Range to reproduce from the entries below: the line with "This screenshot has width=1281, height=867.", the line with "Given: Click the purple", and every line in between. Give them exactly and give nothing else.

[Stored items]

------------------------------

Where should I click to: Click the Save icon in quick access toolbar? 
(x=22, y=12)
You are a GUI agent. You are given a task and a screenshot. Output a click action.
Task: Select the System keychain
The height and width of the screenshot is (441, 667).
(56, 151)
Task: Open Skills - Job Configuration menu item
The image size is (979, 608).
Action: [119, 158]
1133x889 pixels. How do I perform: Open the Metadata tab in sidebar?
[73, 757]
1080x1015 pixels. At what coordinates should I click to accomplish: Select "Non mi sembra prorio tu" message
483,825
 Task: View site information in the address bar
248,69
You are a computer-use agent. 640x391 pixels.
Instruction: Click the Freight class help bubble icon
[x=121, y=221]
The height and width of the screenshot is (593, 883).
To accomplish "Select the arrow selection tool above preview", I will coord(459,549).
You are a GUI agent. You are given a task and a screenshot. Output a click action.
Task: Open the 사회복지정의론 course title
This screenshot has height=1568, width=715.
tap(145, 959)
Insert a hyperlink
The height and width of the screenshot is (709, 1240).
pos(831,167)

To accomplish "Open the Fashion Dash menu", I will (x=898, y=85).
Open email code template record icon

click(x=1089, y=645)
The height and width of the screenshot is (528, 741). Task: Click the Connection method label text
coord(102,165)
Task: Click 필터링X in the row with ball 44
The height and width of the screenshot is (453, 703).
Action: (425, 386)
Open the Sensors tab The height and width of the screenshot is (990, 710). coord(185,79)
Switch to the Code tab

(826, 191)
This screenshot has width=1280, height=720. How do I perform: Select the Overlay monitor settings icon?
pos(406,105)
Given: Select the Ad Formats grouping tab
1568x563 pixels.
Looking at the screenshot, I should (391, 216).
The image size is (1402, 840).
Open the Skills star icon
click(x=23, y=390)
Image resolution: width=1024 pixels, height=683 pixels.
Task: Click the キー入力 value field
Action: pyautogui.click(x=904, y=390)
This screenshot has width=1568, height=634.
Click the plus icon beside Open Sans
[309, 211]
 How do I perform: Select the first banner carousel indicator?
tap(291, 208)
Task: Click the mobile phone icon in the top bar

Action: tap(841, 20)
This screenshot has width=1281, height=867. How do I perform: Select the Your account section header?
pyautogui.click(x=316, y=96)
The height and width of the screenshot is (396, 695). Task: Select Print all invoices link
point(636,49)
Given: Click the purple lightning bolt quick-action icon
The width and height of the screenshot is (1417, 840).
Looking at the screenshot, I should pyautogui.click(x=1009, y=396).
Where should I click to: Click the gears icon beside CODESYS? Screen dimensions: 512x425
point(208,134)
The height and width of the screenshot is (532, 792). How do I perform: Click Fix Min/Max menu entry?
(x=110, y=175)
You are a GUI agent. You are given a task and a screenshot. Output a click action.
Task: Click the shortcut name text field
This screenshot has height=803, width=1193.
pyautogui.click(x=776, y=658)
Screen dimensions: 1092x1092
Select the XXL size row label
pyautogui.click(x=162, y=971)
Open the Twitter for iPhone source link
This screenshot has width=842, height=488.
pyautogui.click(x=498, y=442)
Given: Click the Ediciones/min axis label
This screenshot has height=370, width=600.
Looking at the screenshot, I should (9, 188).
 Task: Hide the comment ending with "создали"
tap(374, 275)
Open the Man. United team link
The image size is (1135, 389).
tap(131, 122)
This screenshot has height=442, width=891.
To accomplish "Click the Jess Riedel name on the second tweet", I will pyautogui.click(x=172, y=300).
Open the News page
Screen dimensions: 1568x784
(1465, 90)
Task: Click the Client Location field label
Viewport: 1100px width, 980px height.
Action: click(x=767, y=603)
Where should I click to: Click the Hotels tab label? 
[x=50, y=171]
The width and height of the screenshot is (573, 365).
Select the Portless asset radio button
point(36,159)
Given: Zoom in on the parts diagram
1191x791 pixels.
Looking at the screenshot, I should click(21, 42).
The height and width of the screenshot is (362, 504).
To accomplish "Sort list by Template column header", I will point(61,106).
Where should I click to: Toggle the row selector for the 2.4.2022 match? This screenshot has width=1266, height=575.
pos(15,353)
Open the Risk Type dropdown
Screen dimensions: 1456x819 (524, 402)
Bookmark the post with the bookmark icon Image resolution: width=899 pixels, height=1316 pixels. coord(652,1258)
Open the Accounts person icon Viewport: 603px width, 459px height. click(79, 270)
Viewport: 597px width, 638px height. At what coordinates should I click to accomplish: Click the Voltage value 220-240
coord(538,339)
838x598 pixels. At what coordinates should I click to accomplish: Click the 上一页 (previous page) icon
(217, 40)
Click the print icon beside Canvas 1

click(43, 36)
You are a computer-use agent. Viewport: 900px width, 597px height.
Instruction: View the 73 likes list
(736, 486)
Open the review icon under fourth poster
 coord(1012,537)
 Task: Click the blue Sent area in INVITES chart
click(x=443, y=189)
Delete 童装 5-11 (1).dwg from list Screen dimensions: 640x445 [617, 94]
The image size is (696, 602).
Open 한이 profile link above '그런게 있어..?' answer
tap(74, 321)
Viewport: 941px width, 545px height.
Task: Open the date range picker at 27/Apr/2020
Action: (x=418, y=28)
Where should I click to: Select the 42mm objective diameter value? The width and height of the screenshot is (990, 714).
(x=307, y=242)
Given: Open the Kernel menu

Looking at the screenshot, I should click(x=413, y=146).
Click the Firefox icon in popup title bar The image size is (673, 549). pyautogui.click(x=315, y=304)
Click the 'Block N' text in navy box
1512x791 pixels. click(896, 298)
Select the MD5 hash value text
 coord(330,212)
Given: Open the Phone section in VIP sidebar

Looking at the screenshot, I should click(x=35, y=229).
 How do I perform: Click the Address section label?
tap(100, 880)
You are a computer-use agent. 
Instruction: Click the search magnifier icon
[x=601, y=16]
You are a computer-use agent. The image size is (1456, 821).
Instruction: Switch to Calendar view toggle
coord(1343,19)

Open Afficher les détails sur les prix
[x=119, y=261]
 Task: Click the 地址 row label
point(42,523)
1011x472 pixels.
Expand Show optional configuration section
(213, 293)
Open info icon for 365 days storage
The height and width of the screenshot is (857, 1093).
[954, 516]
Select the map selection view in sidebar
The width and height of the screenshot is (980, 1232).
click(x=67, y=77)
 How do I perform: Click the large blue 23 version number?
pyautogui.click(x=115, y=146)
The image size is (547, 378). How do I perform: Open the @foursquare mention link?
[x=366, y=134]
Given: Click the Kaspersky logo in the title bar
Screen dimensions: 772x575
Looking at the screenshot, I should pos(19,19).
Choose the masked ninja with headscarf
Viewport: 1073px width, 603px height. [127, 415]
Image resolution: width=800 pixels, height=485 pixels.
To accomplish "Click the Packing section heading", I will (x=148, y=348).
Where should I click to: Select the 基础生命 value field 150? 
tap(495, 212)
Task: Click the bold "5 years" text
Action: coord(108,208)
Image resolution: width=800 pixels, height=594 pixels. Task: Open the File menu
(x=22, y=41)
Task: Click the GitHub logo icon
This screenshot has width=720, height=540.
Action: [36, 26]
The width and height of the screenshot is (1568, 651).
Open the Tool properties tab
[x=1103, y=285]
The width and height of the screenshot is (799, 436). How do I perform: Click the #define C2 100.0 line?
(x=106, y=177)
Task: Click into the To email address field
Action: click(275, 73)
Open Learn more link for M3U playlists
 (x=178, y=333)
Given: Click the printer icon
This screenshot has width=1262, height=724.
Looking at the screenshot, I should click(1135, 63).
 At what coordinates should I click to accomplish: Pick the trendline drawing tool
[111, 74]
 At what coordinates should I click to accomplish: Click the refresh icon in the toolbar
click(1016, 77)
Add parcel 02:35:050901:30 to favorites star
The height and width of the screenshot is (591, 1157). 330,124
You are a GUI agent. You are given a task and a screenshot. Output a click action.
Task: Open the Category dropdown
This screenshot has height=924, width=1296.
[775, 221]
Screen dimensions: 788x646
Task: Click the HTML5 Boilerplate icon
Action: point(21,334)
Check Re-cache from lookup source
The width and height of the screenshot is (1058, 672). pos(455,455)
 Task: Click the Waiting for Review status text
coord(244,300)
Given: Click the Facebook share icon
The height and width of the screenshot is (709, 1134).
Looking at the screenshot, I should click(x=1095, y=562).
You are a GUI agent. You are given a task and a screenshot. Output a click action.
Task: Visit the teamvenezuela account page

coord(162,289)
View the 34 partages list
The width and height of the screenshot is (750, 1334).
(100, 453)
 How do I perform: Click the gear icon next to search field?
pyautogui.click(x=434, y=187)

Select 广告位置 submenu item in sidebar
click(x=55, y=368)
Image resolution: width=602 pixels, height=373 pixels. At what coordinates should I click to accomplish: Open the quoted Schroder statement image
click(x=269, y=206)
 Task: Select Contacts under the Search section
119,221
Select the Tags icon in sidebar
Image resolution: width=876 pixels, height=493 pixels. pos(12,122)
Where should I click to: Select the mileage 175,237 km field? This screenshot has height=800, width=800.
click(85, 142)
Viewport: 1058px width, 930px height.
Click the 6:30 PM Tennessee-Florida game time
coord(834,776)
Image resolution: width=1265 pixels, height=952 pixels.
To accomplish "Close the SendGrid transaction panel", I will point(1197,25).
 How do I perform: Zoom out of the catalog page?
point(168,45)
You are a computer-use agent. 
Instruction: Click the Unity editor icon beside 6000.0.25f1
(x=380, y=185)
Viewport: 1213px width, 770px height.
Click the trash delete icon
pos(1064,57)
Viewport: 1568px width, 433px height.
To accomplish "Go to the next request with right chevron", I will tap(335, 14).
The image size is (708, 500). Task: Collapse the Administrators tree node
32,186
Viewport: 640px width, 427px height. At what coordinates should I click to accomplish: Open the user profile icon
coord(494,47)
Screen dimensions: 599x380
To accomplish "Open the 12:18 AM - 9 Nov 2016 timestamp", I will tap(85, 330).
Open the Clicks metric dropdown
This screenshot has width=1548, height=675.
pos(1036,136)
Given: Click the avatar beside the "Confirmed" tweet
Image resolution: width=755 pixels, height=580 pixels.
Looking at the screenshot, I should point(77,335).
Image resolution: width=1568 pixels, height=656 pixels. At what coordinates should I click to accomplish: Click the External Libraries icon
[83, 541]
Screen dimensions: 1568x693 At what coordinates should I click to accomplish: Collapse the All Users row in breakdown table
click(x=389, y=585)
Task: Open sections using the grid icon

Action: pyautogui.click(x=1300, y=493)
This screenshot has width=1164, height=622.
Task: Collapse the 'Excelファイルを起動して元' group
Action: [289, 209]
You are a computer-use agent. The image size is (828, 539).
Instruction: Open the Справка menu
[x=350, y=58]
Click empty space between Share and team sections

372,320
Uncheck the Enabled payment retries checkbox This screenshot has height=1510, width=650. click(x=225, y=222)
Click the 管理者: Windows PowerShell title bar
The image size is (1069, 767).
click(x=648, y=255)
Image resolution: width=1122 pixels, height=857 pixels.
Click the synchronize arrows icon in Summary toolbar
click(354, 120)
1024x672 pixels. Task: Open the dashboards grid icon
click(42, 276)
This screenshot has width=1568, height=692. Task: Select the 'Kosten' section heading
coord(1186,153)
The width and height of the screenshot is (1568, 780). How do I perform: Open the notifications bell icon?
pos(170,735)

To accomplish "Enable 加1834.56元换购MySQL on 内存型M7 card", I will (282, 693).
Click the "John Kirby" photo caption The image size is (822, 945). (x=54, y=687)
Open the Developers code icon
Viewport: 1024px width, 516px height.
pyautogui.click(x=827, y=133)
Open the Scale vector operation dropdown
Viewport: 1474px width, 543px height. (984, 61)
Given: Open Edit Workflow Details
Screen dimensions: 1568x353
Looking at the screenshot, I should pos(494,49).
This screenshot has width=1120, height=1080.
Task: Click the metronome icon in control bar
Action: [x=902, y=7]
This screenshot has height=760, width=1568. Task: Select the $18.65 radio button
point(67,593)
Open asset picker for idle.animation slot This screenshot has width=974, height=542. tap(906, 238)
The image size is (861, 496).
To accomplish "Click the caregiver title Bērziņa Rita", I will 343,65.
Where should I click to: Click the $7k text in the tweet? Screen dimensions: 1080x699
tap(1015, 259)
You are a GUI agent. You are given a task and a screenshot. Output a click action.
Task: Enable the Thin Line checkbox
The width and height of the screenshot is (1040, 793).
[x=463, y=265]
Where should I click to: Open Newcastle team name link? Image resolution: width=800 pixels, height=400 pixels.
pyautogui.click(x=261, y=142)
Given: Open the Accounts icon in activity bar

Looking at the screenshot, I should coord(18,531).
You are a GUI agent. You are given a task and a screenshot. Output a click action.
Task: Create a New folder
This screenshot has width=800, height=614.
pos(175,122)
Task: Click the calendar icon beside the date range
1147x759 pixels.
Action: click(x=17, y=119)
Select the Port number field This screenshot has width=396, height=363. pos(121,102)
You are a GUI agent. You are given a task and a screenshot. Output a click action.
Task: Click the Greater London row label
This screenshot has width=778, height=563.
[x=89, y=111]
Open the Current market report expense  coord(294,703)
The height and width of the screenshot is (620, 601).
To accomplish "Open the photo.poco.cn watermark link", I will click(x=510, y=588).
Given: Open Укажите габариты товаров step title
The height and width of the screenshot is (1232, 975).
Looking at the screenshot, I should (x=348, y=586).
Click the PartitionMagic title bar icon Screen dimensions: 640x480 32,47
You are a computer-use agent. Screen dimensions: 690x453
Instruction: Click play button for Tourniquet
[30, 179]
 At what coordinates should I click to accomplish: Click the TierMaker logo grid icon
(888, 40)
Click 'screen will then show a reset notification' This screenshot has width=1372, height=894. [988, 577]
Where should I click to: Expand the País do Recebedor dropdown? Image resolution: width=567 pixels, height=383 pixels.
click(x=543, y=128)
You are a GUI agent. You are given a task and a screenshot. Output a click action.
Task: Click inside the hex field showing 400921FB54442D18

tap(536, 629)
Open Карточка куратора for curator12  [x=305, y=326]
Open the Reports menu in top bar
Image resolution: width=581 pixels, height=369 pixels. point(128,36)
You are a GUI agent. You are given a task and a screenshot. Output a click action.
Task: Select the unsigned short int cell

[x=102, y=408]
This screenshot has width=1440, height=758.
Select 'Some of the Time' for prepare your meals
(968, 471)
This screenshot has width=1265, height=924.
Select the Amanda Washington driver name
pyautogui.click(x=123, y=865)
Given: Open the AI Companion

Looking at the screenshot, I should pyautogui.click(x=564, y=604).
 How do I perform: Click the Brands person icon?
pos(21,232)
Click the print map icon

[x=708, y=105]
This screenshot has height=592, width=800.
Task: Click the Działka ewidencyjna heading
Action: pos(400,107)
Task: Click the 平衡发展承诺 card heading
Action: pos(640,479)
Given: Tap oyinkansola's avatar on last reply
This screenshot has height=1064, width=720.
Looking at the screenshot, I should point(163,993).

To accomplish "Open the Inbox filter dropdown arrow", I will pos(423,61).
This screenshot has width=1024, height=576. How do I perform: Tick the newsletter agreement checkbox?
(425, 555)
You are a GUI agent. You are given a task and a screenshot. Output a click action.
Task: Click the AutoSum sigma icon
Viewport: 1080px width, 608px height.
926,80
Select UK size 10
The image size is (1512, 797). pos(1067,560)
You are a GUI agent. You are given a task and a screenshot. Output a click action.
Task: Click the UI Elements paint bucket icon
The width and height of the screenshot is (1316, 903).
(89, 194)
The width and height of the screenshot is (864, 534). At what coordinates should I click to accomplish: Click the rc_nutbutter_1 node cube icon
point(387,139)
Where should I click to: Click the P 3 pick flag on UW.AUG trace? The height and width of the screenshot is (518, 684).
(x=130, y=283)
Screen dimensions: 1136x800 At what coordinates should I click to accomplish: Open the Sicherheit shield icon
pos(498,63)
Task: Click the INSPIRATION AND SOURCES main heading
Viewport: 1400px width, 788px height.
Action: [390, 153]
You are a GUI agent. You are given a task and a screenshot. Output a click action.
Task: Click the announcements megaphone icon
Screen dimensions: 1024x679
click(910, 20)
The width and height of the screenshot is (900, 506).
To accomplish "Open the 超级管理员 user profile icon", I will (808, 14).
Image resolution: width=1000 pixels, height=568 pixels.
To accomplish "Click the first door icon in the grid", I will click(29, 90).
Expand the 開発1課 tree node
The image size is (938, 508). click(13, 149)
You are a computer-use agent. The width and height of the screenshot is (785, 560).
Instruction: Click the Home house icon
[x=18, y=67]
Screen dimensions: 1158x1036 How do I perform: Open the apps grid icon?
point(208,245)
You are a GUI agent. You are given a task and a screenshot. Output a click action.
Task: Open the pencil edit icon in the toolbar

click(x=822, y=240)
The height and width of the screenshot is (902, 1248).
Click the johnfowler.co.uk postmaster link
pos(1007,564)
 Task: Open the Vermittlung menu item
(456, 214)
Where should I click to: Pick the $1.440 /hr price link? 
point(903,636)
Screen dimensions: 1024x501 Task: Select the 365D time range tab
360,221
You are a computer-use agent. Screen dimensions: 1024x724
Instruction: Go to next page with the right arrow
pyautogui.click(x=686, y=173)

------------------------------

» OUTPUT FOR THIS TASK:
This screenshot has width=1281, height=867. How do I perform: Select the Your account section header?
pyautogui.click(x=316, y=96)
The height and width of the screenshot is (396, 695). Task: Select Print all invoices link
point(636,49)
Given: Click the purple lightning bolt quick-action icon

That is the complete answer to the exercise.